I say prim, but a large part of the humour of Chastity – named "after the famous belt" – comes from the juxtaposition of her buttter-wouldn't-melt demeanour and her frankly filthy innuendo and fondness for poppers and anal sex. She might look like a Victorian governess straight out of Turn of the Screw but Butterworth has a mind like a Shoreditch sewer. Smutty one-liners, vulgar anecdotes and potty-mouthed poetry pour forth at every opportunity. At one point Butterworth humbly apologises for not feeling her best: "I got twisted off my tits on mescaline last night."
This is a show that depends a little on audience participation and on the day I saw it things were a bit flat. But that was no fault of Whelan, who obviously has a bright two-pronged future as both a character comedian and a straight actor (she is also in a play on the Fringe). I think Edinburgh visitors may have been stunned into silence by having three rainless days in a row and they weren't quite match fit for making the honking sound that has become comedy shorthand for breasts. Butterworth, however did her best, pulling a few volunteers from the audience to act out a little play and to try out her seduction advice.
Elsewhere the central set-piece, part from a series of one-liners that are sometimes offbeat, sometimes corny, is Butterworth's plans for a threesome, which involves that comedy staple, online video dating. This does, however, give Whelan a chance to show off her gender-bending versatility, playing a range of aspiring male candidates onscreen from the sleazy to the downright institutionalised. A quick costume change and one of them springs off the screen and onto the stage.

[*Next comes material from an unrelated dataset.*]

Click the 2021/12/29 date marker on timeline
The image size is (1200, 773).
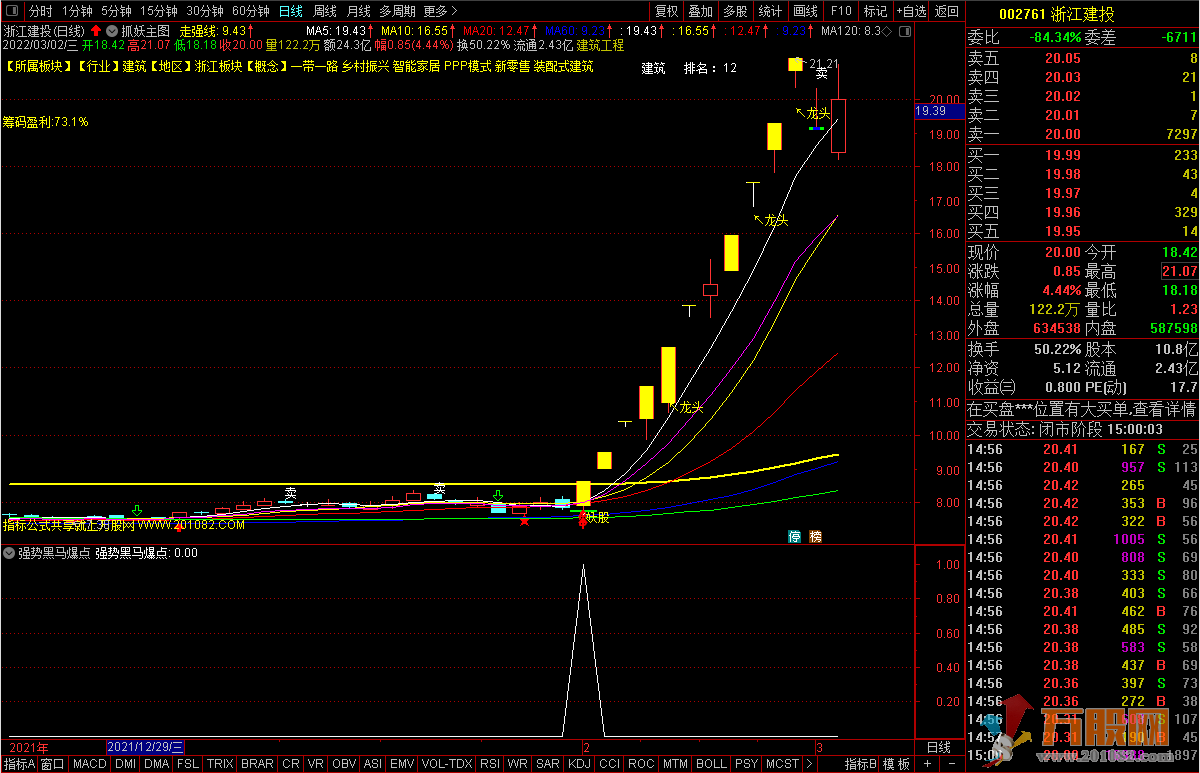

If this hour feels a little like a television pilot, complete with bloopers reel at the end (albeit slightly worrying when that gets some of the biggest laughs) that's no bad thing. As Game of Thrones has proved the screen clearly loves Whelan. This is not cutting edge comedy, It is the kind of thing Joyce Grenfell or Beryl Reid might have done fifty years ago if they had appeared on the Fringe. Although somehow I don't think they would have ever confessed to being as buzzed as a badger.